(Instructions to follow) Take the lines from the line containing "Where should I" through the end of the entries and output them exactly, with no pictures and nothing more.

── Extracted material

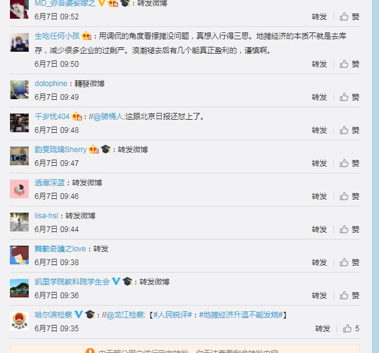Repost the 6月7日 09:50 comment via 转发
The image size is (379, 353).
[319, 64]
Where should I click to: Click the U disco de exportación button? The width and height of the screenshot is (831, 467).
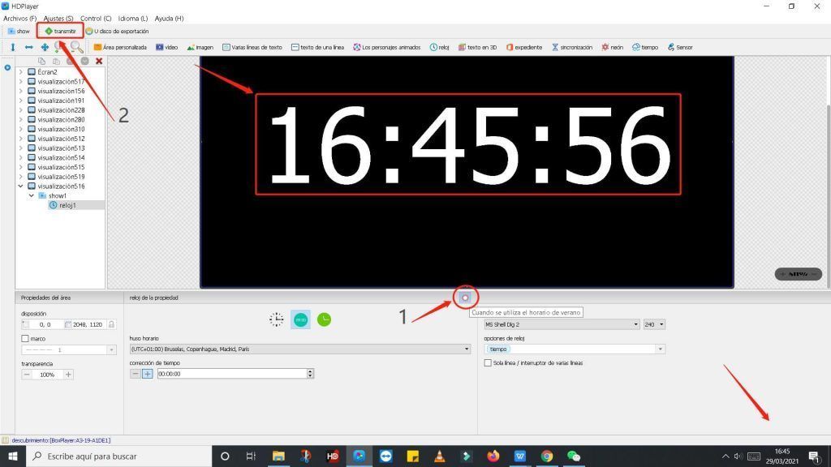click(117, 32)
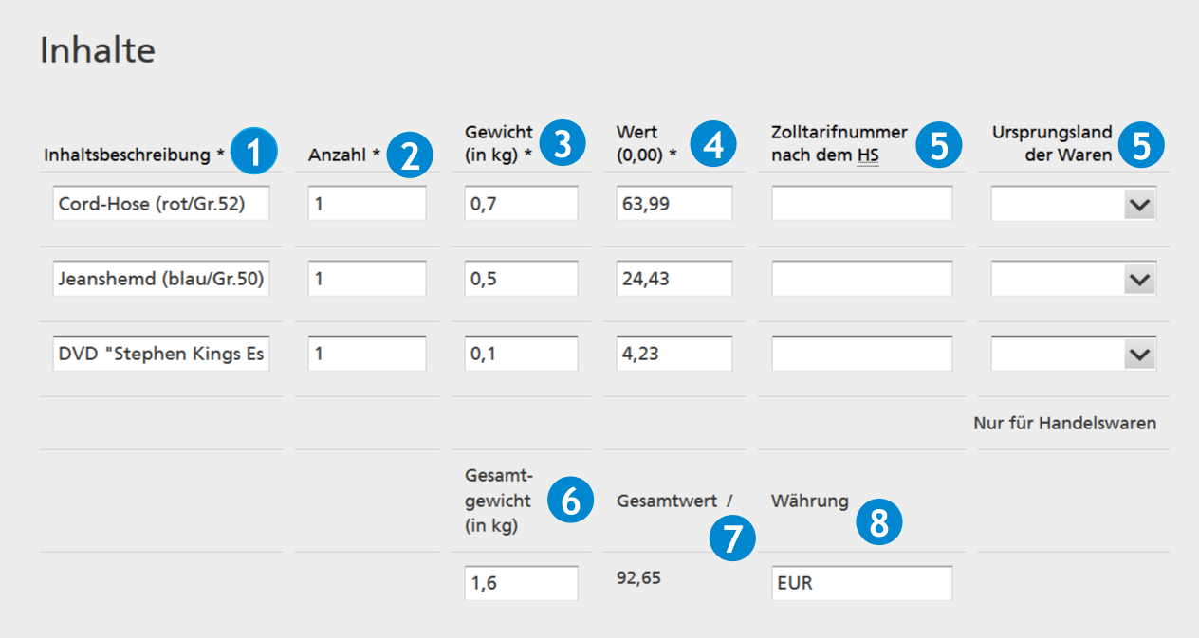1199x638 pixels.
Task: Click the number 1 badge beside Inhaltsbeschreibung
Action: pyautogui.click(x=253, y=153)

────

(Your solution)
Where should I click to: Click the U disco de exportación button? The width and height of the screenshot is (831, 467).
click(117, 32)
1199x638 pixels.
Task: Click the number 1 badge beside Inhaltsbeschreibung
Action: pyautogui.click(x=253, y=153)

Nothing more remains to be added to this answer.